Comparison of sex steroids between male patients groups
| Severe group (n = 31) | Moderate group (n = 39) | Mild group (n = 16) | *p | |
|---|---|---|---|---|
| TESTOSTERONE ng/dL | 1114 (1781) | 3555 (3133) | 1708 (148) | <0.001a.b |
| DIHYDROTESTOSTERONE pg/mL | 345 (301) | 342 (226) | 359 (236) | 0.722 |
| ANDROSTENEDIONE ng/dL | 935 (1422) | 1156 (1040) | 1021 (957) | 0.498 |
| DHEA ug/L | 1.29 (2.80) | 5.98 (3.62) | 5.66 (3.99) | <0.001a,c |
| ANDROSTERONE ug/L | 468 (323) | 492 (368) | 465 (274) | 0.671 |
| DHEAS ug/dL | 144 (499) | 466 (791) | 263 (268) | <0.001a,b,c |
DHEA Dehydroepiandrosterone, DHEAS Dehydroepiandrosterone sulfate, IQR interquartile range
Data are median (IQR)
*Statistical significance was defined as p < 0.05
aSignificant difference between severe group and moderate group
bSignificant difference between moderate group and mild group
cSignificant difference between and severe group and mild group
The binary logistic regression model included DHEA, 11-deoxycorticosterone. It was statistically significant with χ2 = 4.946; p < 0.001. The model correctly classified 95.7% of the cases.
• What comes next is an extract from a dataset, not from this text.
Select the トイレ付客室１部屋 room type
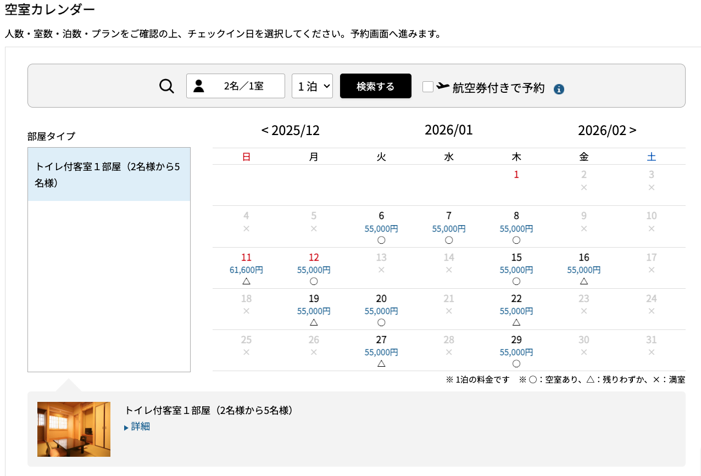The image size is (701, 476). [x=109, y=174]
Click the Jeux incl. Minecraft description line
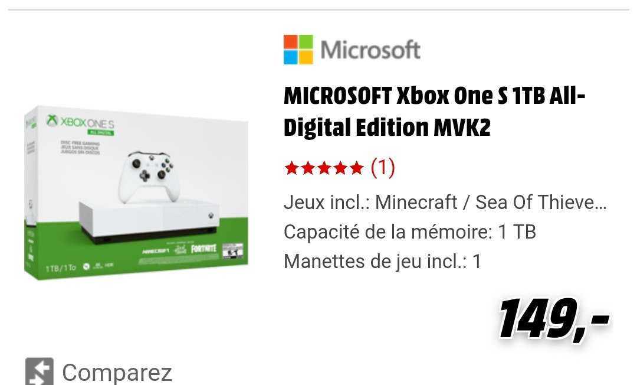The width and height of the screenshot is (637, 385). [x=445, y=202]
These increased parameters, especially DHEA, were independent indicators of the disease severity with the likelihood ratios shown in Table 4. Figures 2 and 3 depicted distributions of DHEA and 11-Deoxycorticostrone levels between groups.
Table 4.
Odds ratios and coefficients of binary logistic regression analysis of factors associated with disease severity
| 95% C.I.for EXP(B) | |||||||
|---|---|---|---|---|---|---|---|
| B | S.E. | Wald | Sig | Exp(B) | Lower | Upper | |
| DHEA (ug/L) | 0.321 | 0.131 | 5.967 | 0.015 | 1.379 | 1.065 | 1.784 |
| 11-DEOXYCORTICOSTERONE (ng/L) | 0.023 | 0.007 | 11.553 | 0.001 | 1.023 | 1.010 | 1.037 |
Hosmer Lemeshow GFT: p = 0.763; Model: χ2 = 4.946; p < 0.001; Percentage Correct = 95.7%
Fig. 2.
Distributions of Dehydroepiandrosterone male patients groups a Statistically significant than moderate group b Statistically significant than mild group
Fig. 3.
Distributions of 11-Deoxycorticosterone levels between groups a Statistically significant than control group b Statistically significant than mild group. c Statistically significant than moderate group
Discussion
COVID-19, the ongoing pandemic, has still issues that need to be clarified to manage the disease and its consequences despite extensive research and several large studies describing the clinical, biochemical, and radiological features. Steroid hormones are commonly classified as glucocorticoids, mineralocorticoids, and sex steroid hormones. Analyzing and monitoring these hormones provides useful information in terms of diagnosis, follow-up, and prognosis of diseases [10]. For this purpose, we analyzed sex steroids, glucocorticoids, and mineralocorticoids simultaneously with LC-MS/MS, a sensitive and specific method, in COVID-19 patients with different disease severity and healthy individuals. According to our literature review, these hormones were evaluated simultaneously in COVID-19 for the first time. Analyzing steroids, whose production is related to each other, in all individuals at the same time, allowed the hormones to be evaluated together and to obtain more reliable data.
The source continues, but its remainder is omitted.